Nasceu quando os demais povos renasciam. Tártara até o século XV, apareceu — engatinhando para o futuro balbuciante na sua língua sonora e incompreendida - quando a Europa em peso, num repentino refluxo para o passado, ia transfigurar-se entre os esplendores da Renascença e iniciava os tempos modernos, deixando-a, a iniciar, tateando e tarda, a sua longa Idade Média, talvez não terminada.

Mas aí está a sua força e a garantia de seus destinos. Ninguém pode prever quanto se avantajará um povo que, sem perder a energia essencial e a coragem física das raças que o constituem, aparelhe a sua personalidade robusta, impetuosa e primitiva, de bárbaro, com os recursos da vida contemporânea.

E nenhum outro, certo, no atual momento histórico, talvez gravíssimo - porque devem esperar-se todas as surpresas deste renascer do Oriente, que o Japão comanda — é mais apto a garantir a marcha, o ritmo e a diretriz da própria civilização européia.

Há quem negue isto. No último número, de junho, da North American Review, Carl Blind, nome que se ajusta bem a um deslumbrado diante do grande plágio do Japão — negando ao império moscovita o papel de campeão da raça ariana contra o perigo amarelo, esteia-se numa sabidíssima novidade: o russo é duplamente mongólico: é-o pela circunstância inicial de o constituírem as tribus khazares e turanas, e pelo fato acidental da conquista tártara, no século XIII, dos netos de Gengis Khan.

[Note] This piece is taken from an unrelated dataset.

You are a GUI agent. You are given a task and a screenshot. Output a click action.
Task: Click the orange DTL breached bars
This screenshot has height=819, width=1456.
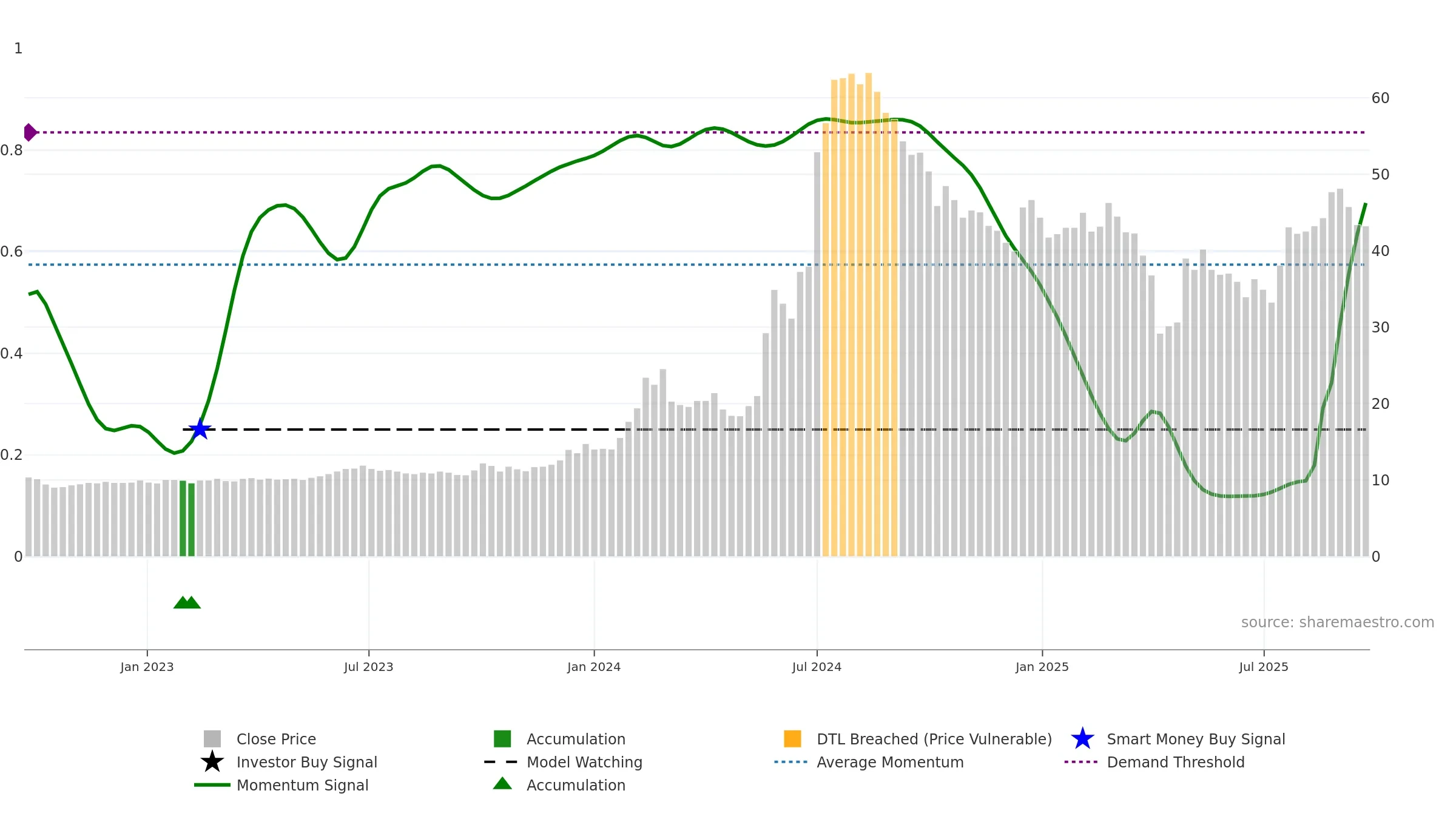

Atraído pela simplicidade deste argumento, conclui que não pode ser uma barreira ao pan-mongolismo um povo tão essencialmente asiático.

Mas se esquece de que o russo é, antes de tudo, o tipo de uma raça histórica. Turano pelo sangue, transmudou-se, em quinhentos anos de adaptação forçada, sob o permanente influxo do Ocidente.

A sua melhor figura representativa é a daquele original e inquieto Pedro, o Grande, perlustrando a Europa toda num perquirir incansável, que o arrebatava das escolas para os estaleiros, dos estaleiros para as oficinas, das oficinas para os salões, entre os filósofos, entre os mestres e artífices, entre os cortesãos e os reis, observando, indagando e praticando, imperador, aprendiz e discípulo, bárbaro perdidamente enamorado da civilização, propelido por uma ânsia inextinguível de saber e iniciar-se em todos os segredos da existência nova, que anelava transplantar ao seu povo ingênuo, grandioso e robusto...

Sabe-se quanto foi longa a tarefa.

Durante todo este tempo, não rebrilha o mais apagado nome eslavo. Houve as tormentas sociais do século XV com a renascença literária e a renascença religiosa; houve o deslumbramento do período clássico, e a renovação filosófica subseqüente, e o cataclismo revolucionário; por fim, de par com o desafogo franco das ciências, o alvorecer encantador do romantismo.

A mesma Turquia teve no renascimento a sua idade de ouro, na corte do magnífico Solimão, onde imperava absolutamente o místico Baki, "o sultão da poesia lírica".

A Rússia, não. Na sua iniciação demorada, impondo-lhe o abandono da originalidade de pensar e sentir pela imitação e pela cópia obrigatórias, quedou pouco além das rudes rapsódias heróicas dos kalmukos.